Nouvelles recherches

Les résultats de ces travaux ont conduit la doctorante à lancer d’autres projets de recherche avec sa directrice, Isabelle Peretz. «Nous avons compris que nous étions sur une bonne piste», mentionne-t-elle.

Originaire de Bellechasse, Nathalie Gosselin a étudié à l’Université du Québec à Trois-Rivières (où elle a obtenu son baccalauréat en psychologie), puis à l’Université Laval, où elle a rédigé un mémoire sur la schizophrénie.

C’est au cours d’un stage de recherche au célèbre hôpital de la Salpêtrière sous la direction de Séverine Samson, à Paris, en 2002, auprès d’un groupe de personnes épileptiques, que l’idée de joindre l’étude de la neuropsychologie et celle de la musique a commencé à germer chez cette mélomane. «J’ai rencontré une vingtaine de patients qui avaient subi une ablation d’une partie du cerveau comprenant l’amygdale. C’était fascinant d’étudier leur façon de juger les émotions musicales», relate-t-elle.

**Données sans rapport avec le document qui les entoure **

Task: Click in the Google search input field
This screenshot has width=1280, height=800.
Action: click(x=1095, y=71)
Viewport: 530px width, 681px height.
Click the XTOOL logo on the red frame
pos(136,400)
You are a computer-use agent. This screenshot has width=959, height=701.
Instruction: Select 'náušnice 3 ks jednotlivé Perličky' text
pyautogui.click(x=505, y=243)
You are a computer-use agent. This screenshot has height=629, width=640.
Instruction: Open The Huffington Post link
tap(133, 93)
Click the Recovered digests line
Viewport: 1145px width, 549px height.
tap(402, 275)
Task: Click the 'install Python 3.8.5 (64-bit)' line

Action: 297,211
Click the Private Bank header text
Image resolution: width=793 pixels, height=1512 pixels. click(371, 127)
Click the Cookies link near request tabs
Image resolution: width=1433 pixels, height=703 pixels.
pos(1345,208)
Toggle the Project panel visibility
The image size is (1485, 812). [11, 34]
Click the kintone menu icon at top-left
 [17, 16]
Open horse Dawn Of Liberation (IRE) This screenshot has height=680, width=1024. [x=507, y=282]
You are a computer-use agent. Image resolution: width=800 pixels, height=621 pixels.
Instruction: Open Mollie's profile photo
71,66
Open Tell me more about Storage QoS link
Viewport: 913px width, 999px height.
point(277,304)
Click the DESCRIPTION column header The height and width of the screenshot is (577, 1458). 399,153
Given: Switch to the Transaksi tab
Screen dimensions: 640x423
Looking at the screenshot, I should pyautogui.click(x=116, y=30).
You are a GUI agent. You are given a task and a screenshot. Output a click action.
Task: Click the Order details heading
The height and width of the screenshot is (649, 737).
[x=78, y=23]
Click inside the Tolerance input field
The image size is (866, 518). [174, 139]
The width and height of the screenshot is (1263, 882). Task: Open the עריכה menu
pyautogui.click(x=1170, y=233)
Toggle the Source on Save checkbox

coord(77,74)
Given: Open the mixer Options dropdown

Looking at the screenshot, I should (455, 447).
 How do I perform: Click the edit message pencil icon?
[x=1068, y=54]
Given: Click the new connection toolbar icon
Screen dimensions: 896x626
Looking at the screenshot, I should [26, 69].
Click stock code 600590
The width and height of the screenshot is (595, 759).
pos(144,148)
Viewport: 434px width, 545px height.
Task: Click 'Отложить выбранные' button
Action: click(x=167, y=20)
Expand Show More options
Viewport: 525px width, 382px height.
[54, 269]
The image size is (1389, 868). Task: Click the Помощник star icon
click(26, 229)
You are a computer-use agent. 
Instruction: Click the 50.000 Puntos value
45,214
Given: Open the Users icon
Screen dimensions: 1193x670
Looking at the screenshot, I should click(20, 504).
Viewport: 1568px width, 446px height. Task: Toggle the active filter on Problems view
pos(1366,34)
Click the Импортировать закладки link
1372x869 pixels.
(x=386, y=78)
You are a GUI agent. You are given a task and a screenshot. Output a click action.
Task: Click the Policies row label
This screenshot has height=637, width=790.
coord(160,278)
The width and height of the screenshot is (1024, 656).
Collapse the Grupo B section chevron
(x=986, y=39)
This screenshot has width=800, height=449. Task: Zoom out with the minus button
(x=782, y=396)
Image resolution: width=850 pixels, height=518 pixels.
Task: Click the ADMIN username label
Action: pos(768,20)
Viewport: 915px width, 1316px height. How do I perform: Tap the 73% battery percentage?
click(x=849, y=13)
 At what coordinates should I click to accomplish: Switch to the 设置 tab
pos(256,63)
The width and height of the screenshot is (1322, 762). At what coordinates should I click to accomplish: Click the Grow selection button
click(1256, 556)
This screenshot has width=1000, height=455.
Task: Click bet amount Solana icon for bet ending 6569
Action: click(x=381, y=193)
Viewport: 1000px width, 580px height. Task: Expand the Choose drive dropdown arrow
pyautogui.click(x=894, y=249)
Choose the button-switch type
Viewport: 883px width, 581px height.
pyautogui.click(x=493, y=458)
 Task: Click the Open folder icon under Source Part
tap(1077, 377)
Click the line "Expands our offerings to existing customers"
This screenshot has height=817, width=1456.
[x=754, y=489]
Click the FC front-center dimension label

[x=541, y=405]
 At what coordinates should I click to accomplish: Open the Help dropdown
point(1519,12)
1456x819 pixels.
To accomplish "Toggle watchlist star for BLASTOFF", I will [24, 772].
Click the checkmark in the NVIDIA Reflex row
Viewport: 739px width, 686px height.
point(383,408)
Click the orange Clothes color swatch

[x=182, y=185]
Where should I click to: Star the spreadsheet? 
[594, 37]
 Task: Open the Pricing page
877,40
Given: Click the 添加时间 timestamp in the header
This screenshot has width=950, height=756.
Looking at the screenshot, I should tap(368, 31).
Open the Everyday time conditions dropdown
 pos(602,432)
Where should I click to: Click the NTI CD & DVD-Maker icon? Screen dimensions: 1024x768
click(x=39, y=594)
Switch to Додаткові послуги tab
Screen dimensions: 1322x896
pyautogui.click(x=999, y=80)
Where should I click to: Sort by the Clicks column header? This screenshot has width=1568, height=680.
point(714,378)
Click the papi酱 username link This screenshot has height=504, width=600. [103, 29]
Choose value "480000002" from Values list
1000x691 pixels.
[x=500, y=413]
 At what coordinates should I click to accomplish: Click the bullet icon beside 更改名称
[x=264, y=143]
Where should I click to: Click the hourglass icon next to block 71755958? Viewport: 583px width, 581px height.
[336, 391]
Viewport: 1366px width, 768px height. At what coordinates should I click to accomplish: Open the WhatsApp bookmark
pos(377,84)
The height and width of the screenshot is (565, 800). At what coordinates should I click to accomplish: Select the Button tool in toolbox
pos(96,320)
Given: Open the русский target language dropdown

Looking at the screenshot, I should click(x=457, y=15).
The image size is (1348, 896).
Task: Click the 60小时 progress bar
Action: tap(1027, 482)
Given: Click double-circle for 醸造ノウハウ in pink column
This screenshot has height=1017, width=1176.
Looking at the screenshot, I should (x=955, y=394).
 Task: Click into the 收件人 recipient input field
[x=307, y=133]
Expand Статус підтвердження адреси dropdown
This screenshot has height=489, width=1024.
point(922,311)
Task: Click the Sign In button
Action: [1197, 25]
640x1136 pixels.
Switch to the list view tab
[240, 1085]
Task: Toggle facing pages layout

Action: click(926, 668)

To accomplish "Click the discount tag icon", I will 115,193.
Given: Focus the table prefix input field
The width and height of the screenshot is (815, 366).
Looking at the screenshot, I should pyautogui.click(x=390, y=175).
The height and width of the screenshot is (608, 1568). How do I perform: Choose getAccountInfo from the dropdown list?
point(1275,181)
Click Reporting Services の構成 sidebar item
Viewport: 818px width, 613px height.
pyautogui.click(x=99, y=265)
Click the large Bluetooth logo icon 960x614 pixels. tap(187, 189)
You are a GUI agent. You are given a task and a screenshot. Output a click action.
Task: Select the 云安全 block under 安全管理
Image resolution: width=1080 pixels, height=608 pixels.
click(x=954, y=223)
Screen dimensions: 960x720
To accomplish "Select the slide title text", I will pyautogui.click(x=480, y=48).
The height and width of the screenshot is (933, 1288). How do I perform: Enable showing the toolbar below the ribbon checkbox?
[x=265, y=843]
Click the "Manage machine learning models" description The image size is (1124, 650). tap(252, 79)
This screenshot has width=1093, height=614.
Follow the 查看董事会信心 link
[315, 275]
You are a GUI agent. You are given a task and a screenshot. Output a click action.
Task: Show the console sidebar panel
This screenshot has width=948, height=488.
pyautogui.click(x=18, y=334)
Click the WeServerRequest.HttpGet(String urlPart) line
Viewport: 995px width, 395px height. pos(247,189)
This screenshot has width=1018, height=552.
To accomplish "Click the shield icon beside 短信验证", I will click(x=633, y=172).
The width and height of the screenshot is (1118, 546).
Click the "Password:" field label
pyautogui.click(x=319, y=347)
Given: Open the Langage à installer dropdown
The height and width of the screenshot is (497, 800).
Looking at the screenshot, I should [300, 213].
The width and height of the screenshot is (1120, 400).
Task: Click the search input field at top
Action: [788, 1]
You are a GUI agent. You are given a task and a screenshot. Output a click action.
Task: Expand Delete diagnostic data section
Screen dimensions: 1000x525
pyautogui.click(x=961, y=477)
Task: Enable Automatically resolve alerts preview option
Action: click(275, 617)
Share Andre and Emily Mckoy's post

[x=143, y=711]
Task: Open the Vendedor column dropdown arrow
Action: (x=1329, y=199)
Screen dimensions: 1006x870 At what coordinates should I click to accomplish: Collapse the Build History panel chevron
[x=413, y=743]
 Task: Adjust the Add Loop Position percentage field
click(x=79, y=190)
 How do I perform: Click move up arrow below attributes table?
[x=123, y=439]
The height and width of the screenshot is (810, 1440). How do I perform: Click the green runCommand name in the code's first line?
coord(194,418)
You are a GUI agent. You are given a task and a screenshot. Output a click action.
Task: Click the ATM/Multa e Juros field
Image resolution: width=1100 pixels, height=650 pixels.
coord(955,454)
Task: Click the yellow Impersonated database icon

L’originalité de la démarche de Nathalie Gosselin a consisté à utiliser l’imagerie cérébrale pour calculer le volume des structures du cerveau afin de montrer la corrélation significative entre le cortex parahippocampique et l’évaluation émotionnelle de la musique. «Il s’est écrit des centaines d’articles sur le cerveau et les émotions. Très peu ont mis au jour une corrélation entre l’étendue de la lésion d’une région cérébrale particulière et la gravité d’un trouble émotionnel», résume-t-elle. C’est sa recherche avec des épileptiques, auxquels d’autres sujets se sont ajoutés, qui a fait l’objet d’un article dans Brain.